Copy the following rows word for word, leaving out the pictures.

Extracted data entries
--- begin ---

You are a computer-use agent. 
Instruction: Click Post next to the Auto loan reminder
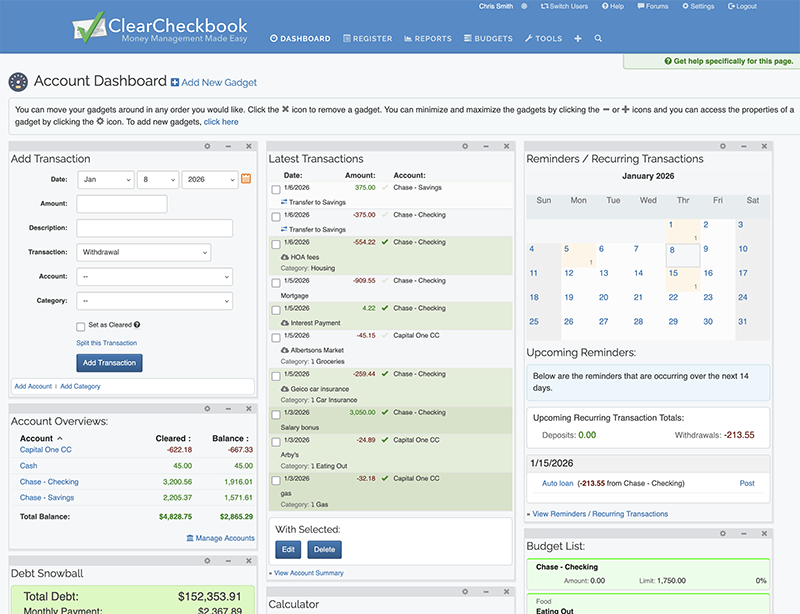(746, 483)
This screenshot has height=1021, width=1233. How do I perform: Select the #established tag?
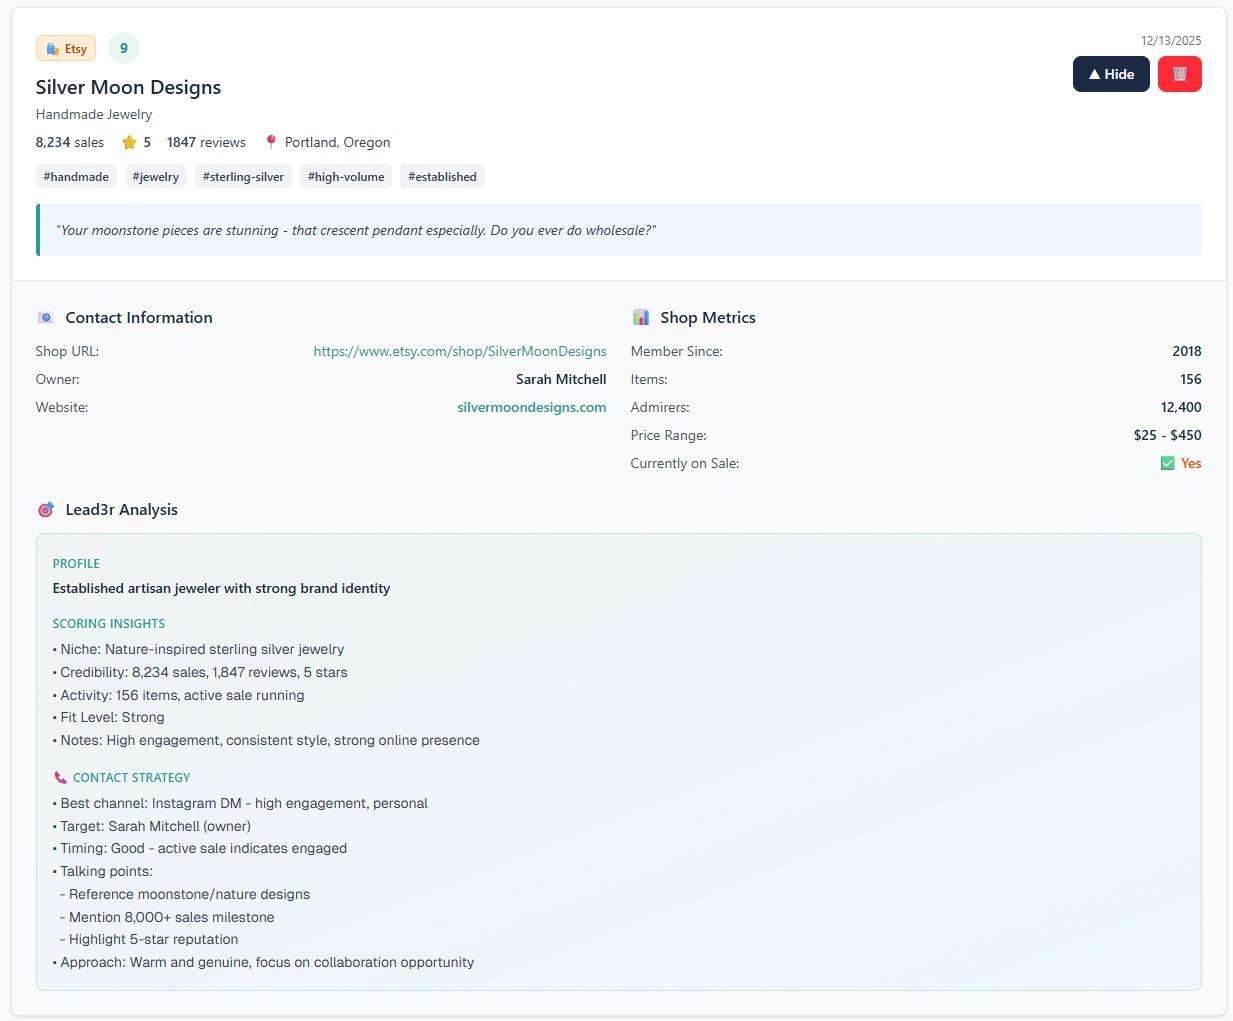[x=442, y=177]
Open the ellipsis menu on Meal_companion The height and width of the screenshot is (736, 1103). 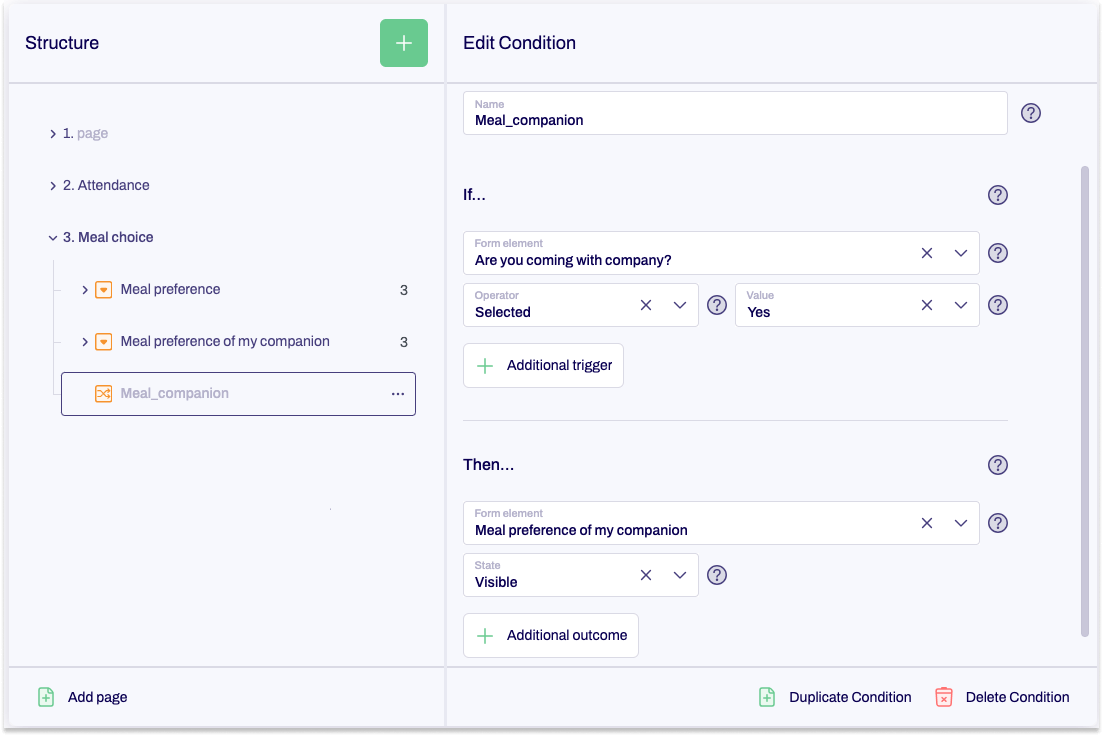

--- end ---

● **WRITTEN ANSWER**
You are a computer-use agent. 
Instruction: Click Post next to the Auto loan reminder
(746, 483)
This screenshot has height=1021, width=1233. How do I perform: Select the #established tag?
[x=442, y=177]
Open the ellipsis menu on Meal_companion The height and width of the screenshot is (736, 1103). 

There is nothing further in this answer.